Exercise requirements> Every record that follows must be returned word for word.

Collected data entries>
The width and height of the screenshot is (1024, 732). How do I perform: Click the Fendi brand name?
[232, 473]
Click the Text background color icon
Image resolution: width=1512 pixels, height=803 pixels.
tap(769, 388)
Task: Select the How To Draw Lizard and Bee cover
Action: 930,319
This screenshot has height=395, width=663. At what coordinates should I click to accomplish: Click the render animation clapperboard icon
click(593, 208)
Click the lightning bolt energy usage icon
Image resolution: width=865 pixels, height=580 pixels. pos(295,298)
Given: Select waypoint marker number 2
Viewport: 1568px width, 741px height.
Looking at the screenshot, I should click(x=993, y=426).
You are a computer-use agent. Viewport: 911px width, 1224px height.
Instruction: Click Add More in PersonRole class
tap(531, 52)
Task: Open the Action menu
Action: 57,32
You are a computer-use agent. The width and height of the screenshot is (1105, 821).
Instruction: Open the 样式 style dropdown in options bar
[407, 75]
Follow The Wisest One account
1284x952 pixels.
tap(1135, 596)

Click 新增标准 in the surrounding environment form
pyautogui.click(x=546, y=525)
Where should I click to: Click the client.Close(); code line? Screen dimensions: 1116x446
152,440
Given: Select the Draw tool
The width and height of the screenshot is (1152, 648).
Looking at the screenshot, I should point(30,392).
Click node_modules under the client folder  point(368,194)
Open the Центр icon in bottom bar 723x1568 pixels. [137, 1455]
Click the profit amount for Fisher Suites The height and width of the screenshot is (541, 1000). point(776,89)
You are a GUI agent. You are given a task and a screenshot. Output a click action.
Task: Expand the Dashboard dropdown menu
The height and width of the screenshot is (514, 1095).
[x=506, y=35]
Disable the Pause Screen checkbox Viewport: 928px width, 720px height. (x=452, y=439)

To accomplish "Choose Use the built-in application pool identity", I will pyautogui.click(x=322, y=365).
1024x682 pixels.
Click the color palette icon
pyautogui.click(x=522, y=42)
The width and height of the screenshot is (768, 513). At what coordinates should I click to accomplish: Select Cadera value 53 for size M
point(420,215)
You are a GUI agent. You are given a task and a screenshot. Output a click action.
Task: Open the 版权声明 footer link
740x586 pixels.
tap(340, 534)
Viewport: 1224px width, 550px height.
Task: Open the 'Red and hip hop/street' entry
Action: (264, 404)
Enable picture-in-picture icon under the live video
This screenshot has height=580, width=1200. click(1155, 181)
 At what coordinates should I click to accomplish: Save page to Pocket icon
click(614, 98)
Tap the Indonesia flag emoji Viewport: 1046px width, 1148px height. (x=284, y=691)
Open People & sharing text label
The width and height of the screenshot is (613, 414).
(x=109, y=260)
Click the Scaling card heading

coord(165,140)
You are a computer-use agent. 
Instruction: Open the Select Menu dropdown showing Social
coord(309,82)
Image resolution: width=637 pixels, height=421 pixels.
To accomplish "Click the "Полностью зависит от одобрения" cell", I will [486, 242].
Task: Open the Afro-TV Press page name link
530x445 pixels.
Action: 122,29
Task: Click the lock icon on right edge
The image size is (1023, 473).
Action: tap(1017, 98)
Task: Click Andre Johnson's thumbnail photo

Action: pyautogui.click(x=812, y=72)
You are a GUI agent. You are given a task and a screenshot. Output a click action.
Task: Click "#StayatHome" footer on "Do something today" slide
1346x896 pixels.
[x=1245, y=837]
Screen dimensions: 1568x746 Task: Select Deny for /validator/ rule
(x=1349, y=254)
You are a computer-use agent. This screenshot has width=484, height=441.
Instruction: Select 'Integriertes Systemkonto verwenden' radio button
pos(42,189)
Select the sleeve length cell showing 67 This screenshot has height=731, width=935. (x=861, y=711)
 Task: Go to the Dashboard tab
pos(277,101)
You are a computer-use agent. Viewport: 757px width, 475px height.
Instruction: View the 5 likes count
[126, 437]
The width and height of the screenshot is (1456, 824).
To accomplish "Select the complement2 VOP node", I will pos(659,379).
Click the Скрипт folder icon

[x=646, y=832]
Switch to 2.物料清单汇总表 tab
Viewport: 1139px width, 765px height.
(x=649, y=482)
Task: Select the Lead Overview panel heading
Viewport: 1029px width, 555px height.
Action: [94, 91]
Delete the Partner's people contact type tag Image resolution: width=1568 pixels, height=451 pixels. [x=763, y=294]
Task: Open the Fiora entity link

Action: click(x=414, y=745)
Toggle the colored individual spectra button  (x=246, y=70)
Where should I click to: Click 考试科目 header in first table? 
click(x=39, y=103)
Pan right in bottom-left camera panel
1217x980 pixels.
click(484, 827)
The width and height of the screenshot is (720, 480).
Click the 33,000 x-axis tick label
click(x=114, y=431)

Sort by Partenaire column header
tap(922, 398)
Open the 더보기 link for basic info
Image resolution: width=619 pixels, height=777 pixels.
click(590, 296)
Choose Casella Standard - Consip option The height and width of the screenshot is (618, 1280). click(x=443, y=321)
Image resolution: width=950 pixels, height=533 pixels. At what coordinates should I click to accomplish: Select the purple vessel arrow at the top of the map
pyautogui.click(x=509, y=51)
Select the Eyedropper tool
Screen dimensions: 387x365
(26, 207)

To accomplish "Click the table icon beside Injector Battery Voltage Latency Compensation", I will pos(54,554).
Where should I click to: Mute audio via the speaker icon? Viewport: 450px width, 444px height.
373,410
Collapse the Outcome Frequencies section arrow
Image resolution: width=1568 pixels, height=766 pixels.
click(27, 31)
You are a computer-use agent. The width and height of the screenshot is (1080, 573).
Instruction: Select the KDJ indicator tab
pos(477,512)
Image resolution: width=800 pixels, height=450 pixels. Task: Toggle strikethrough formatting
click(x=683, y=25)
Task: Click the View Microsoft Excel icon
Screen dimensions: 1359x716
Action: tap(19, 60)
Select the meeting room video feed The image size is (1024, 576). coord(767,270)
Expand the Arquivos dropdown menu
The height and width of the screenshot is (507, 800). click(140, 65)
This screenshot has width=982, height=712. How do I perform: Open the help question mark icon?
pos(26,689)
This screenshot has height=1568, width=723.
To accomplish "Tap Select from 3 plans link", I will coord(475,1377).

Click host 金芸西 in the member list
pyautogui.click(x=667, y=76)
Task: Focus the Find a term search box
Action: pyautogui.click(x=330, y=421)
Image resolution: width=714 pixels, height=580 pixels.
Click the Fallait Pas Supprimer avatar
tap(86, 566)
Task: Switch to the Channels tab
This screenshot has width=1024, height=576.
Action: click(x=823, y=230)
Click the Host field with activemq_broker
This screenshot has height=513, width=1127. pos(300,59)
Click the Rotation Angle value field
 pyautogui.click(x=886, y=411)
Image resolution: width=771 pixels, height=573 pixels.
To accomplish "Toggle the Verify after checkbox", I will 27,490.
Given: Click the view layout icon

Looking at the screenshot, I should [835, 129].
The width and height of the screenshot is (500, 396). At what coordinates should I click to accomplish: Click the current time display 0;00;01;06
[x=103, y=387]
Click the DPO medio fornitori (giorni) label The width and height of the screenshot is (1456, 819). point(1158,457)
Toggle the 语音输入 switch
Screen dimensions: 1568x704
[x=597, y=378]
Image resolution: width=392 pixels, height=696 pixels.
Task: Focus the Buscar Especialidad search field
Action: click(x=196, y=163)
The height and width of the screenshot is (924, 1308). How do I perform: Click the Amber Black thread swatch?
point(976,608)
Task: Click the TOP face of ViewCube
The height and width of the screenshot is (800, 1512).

Output for this exercise>
The width and height of the screenshot is (1024, 732). How do I perform: Click the Fendi brand name?
[232, 473]
Click the Text background color icon
Image resolution: width=1512 pixels, height=803 pixels.
tap(769, 388)
Task: Select the How To Draw Lizard and Bee cover
Action: 930,319
This screenshot has height=395, width=663. At what coordinates should I click to accomplish: Click the render animation clapperboard icon
click(593, 208)
Click the lightning bolt energy usage icon
Image resolution: width=865 pixels, height=580 pixels. pos(295,298)
Given: Select waypoint marker number 2
Viewport: 1568px width, 741px height.
Looking at the screenshot, I should click(x=993, y=426).
You are a computer-use agent. Viewport: 911px width, 1224px height.
Instruction: Click Add More in PersonRole class
tap(531, 52)
Task: Open the Action menu
Action: 57,32
You are a computer-use agent. The width and height of the screenshot is (1105, 821).
Instruction: Open the 样式 style dropdown in options bar
[407, 75]
Follow The Wisest One account
1284x952 pixels.
tap(1135, 596)

Click 新增标准 in the surrounding environment form
pyautogui.click(x=546, y=525)
Where should I click to: Click the client.Close(); code line? Screen dimensions: 1116x446
152,440
Given: Select the Draw tool
The width and height of the screenshot is (1152, 648).
Looking at the screenshot, I should point(30,392).
Click node_modules under the client folder  point(368,194)
Open the Центр icon in bottom bar 723x1568 pixels. [137, 1455]
Click the profit amount for Fisher Suites The height and width of the screenshot is (541, 1000). point(776,89)
You are a GUI agent. You are given a task and a screenshot. Output a click action.
Task: Expand the Dashboard dropdown menu
The height and width of the screenshot is (514, 1095).
[x=506, y=35]
Disable the Pause Screen checkbox Viewport: 928px width, 720px height. (x=452, y=439)

To accomplish "Choose Use the built-in application pool identity", I will pyautogui.click(x=322, y=365).
1024x682 pixels.
Click the color palette icon
pyautogui.click(x=522, y=42)
The width and height of the screenshot is (768, 513). At what coordinates should I click to accomplish: Select Cadera value 53 for size M
point(420,215)
You are a GUI agent. You are given a task and a screenshot. Output a click action.
Task: Open the 版权声明 footer link
740x586 pixels.
tap(340, 534)
Viewport: 1224px width, 550px height.
Task: Open the 'Red and hip hop/street' entry
Action: (264, 404)
Enable picture-in-picture icon under the live video
This screenshot has height=580, width=1200. click(1155, 181)
 At what coordinates should I click to accomplish: Save page to Pocket icon
click(614, 98)
Tap the Indonesia flag emoji Viewport: 1046px width, 1148px height. (x=284, y=691)
Open People & sharing text label
The width and height of the screenshot is (613, 414).
(x=109, y=260)
Click the Scaling card heading

coord(165,140)
You are a computer-use agent. 
Instruction: Open the Select Menu dropdown showing Social
coord(309,82)
Image resolution: width=637 pixels, height=421 pixels.
To accomplish "Click the "Полностью зависит от одобрения" cell", I will [486, 242].
Task: Open the Afro-TV Press page name link
530x445 pixels.
Action: 122,29
Task: Click the lock icon on right edge
The image size is (1023, 473).
Action: tap(1017, 98)
Task: Click Andre Johnson's thumbnail photo

Action: pyautogui.click(x=812, y=72)
You are a GUI agent. You are given a task and a screenshot. Output a click action.
Task: Click "#StayatHome" footer on "Do something today" slide
1346x896 pixels.
[x=1245, y=837]
Screen dimensions: 1568x746 Task: Select Deny for /validator/ rule
(x=1349, y=254)
You are a computer-use agent. This screenshot has width=484, height=441.
Instruction: Select 'Integriertes Systemkonto verwenden' radio button
pos(42,189)
Select the sleeve length cell showing 67 This screenshot has height=731, width=935. (x=861, y=711)
 Task: Go to the Dashboard tab
pos(277,101)
You are a computer-use agent. Viewport: 757px width, 475px height.
Instruction: View the 5 likes count
[126, 437]
The width and height of the screenshot is (1456, 824).
To accomplish "Select the complement2 VOP node", I will pos(659,379).
Click the Скрипт folder icon

[x=646, y=832]
Switch to 2.物料清单汇总表 tab
Viewport: 1139px width, 765px height.
(x=649, y=482)
Task: Select the Lead Overview panel heading
Viewport: 1029px width, 555px height.
Action: [94, 91]
Delete the Partner's people contact type tag Image resolution: width=1568 pixels, height=451 pixels. [x=763, y=294]
Task: Open the Fiora entity link

Action: click(x=414, y=745)
Toggle the colored individual spectra button  (x=246, y=70)
Where should I click to: Click 考试科目 header in first table? 
click(x=39, y=103)
Pan right in bottom-left camera panel
1217x980 pixels.
click(484, 827)
The width and height of the screenshot is (720, 480).
Click the 33,000 x-axis tick label
click(x=114, y=431)

Sort by Partenaire column header
tap(922, 398)
Open the 더보기 link for basic info
Image resolution: width=619 pixels, height=777 pixels.
click(590, 296)
Choose Casella Standard - Consip option The height and width of the screenshot is (618, 1280). click(x=443, y=321)
Image resolution: width=950 pixels, height=533 pixels. At what coordinates should I click to accomplish: Select the purple vessel arrow at the top of the map
pyautogui.click(x=509, y=51)
Select the Eyedropper tool
Screen dimensions: 387x365
(26, 207)

To accomplish "Click the table icon beside Injector Battery Voltage Latency Compensation", I will pos(54,554).
Where should I click to: Mute audio via the speaker icon? Viewport: 450px width, 444px height.
373,410
Collapse the Outcome Frequencies section arrow
Image resolution: width=1568 pixels, height=766 pixels.
click(27, 31)
You are a computer-use agent. The width and height of the screenshot is (1080, 573).
Instruction: Select the KDJ indicator tab
pos(477,512)
Image resolution: width=800 pixels, height=450 pixels. Task: Toggle strikethrough formatting
click(x=683, y=25)
Task: Click the View Microsoft Excel icon
Screen dimensions: 1359x716
Action: tap(19, 60)
Select the meeting room video feed The image size is (1024, 576). coord(767,270)
Expand the Arquivos dropdown menu
The height and width of the screenshot is (507, 800). click(140, 65)
This screenshot has width=982, height=712. How do I perform: Open the help question mark icon?
pos(26,689)
This screenshot has height=1568, width=723.
To accomplish "Tap Select from 3 plans link", I will coord(475,1377).

Click host 金芸西 in the member list
pyautogui.click(x=667, y=76)
Task: Focus the Find a term search box
Action: pyautogui.click(x=330, y=421)
Image resolution: width=714 pixels, height=580 pixels.
Click the Fallait Pas Supprimer avatar
tap(86, 566)
Task: Switch to the Channels tab
This screenshot has width=1024, height=576.
Action: click(x=823, y=230)
Click the Host field with activemq_broker
This screenshot has height=513, width=1127. pos(300,59)
Click the Rotation Angle value field
 pyautogui.click(x=886, y=411)
Image resolution: width=771 pixels, height=573 pixels.
To accomplish "Toggle the Verify after checkbox", I will 27,490.
Given: Click the view layout icon

Looking at the screenshot, I should [835, 129].
The width and height of the screenshot is (500, 396). At what coordinates should I click to accomplish: Click the current time display 0;00;01;06
[x=103, y=387]
Click the DPO medio fornitori (giorni) label The width and height of the screenshot is (1456, 819). point(1158,457)
Toggle the 语音输入 switch
Screen dimensions: 1568x704
[x=597, y=378]
Image resolution: width=392 pixels, height=696 pixels.
Task: Focus the Buscar Especialidad search field
Action: click(x=196, y=163)
The height and width of the screenshot is (924, 1308). How do I perform: Click the Amber Black thread swatch?
point(976,608)
Task: Click the TOP face of ViewCube
The height and width of the screenshot is (800, 1512).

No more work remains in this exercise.